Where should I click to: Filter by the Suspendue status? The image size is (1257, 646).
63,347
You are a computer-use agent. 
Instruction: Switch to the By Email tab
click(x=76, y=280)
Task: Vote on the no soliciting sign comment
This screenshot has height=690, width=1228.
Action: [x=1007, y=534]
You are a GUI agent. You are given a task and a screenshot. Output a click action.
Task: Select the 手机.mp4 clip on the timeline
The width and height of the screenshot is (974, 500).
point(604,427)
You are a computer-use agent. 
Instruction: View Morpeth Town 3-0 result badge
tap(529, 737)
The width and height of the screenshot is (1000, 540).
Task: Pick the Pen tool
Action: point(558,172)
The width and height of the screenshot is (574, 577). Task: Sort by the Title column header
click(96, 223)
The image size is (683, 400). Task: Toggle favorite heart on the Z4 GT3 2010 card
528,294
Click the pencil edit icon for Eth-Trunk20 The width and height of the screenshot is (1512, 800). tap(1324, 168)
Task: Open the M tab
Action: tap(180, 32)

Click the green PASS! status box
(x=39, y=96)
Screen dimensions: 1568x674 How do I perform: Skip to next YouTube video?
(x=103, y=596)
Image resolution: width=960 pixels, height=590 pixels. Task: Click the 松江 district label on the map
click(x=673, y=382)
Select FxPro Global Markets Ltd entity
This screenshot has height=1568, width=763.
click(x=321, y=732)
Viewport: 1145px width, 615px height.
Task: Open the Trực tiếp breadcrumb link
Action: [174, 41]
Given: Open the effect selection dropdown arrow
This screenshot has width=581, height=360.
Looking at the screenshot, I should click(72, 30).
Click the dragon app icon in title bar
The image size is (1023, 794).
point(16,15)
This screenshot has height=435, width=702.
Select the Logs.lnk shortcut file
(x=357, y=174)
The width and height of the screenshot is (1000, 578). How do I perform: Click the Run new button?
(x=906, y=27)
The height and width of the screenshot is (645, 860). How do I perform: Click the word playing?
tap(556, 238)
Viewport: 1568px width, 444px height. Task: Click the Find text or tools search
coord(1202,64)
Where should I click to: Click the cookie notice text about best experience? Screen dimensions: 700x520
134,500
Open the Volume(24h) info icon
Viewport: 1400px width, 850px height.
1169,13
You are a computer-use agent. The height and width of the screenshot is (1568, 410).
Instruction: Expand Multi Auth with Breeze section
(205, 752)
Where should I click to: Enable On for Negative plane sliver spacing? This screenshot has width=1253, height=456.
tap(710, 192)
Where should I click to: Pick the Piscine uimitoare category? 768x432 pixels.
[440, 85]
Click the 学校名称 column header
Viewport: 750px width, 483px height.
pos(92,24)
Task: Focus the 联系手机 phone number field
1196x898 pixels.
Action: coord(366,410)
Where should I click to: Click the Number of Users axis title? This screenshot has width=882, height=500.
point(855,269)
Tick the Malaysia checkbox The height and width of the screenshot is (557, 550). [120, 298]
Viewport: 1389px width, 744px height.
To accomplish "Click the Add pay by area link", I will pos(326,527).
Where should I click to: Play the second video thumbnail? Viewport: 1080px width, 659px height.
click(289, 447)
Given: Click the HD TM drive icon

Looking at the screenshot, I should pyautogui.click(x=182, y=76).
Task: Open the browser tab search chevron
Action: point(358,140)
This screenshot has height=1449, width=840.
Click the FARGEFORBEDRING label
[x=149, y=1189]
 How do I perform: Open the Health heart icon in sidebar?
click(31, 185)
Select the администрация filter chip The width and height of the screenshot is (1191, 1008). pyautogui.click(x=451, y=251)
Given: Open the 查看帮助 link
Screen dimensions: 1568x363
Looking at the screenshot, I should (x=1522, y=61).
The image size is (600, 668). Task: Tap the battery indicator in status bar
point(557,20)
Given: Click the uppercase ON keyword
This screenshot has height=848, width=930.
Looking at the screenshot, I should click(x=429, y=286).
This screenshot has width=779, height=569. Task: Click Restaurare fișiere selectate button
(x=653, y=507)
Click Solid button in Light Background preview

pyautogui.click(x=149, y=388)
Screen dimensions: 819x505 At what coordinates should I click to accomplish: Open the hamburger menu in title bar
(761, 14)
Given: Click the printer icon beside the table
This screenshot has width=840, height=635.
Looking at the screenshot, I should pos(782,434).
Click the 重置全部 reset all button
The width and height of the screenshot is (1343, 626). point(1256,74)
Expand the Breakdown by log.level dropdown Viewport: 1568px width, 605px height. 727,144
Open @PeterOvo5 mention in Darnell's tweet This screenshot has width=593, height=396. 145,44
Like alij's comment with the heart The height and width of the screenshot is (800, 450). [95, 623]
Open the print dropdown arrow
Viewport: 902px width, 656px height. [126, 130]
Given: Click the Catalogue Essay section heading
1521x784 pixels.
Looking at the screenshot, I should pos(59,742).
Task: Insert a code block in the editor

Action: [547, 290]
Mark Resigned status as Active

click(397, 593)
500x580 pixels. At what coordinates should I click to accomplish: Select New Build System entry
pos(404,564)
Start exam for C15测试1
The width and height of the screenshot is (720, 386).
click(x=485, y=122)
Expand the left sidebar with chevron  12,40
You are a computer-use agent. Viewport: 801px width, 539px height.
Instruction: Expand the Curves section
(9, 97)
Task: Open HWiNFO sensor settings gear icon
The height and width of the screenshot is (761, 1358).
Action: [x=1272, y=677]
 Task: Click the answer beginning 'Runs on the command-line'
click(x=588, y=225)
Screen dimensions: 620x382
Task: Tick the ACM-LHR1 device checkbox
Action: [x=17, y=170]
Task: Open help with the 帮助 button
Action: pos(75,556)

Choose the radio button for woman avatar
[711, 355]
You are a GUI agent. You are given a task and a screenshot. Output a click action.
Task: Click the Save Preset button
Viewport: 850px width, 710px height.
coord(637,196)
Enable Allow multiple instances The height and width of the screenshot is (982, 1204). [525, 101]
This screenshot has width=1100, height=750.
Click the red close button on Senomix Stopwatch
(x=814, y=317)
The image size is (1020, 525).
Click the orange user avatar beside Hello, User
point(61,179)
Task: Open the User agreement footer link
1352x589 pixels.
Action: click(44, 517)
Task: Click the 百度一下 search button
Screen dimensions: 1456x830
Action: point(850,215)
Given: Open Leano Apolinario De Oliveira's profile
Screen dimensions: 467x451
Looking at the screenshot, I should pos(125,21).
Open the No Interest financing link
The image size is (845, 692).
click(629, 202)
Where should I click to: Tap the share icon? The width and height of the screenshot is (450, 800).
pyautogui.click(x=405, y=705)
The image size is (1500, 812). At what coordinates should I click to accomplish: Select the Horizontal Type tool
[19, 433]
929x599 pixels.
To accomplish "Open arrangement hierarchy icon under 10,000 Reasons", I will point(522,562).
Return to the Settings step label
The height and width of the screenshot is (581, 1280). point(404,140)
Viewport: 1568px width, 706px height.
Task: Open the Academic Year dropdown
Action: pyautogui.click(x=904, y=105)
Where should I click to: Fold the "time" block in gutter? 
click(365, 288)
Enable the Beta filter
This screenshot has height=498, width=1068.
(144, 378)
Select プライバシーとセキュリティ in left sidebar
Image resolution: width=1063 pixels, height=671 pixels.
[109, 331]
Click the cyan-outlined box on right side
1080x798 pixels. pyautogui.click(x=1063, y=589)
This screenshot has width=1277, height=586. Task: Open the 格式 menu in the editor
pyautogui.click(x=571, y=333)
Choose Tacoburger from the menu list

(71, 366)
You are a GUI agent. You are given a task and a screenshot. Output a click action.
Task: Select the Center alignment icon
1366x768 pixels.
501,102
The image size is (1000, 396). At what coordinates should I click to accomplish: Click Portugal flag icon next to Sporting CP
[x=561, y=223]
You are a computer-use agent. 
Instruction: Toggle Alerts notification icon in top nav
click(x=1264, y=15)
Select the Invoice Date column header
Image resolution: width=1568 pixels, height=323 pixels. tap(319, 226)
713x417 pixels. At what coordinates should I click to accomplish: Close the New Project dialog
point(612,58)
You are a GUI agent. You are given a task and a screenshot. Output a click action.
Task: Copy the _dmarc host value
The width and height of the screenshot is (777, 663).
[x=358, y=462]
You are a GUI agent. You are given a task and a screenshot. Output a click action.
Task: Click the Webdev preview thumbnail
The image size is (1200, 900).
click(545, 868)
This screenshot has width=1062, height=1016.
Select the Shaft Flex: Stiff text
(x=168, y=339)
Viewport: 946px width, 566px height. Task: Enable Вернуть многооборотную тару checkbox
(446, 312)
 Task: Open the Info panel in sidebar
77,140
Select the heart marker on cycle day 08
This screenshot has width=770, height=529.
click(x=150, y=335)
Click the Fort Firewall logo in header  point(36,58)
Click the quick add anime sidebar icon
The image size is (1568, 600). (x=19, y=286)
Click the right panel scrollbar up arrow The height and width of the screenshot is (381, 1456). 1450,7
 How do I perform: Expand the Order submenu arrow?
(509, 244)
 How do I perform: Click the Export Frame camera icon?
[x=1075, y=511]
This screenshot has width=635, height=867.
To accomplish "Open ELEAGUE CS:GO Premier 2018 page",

________________________

▶ _WORK REQUEST_: Gather up every line in the data above that contains the word "will", copying each one.

▶ _COMPLETED EXERCISE_:
To accomplish "Click the Add pay by area link", I will pos(326,527).
To accomplish "Open arrangement hierarchy icon under 10,000 Reasons", I will point(522,562).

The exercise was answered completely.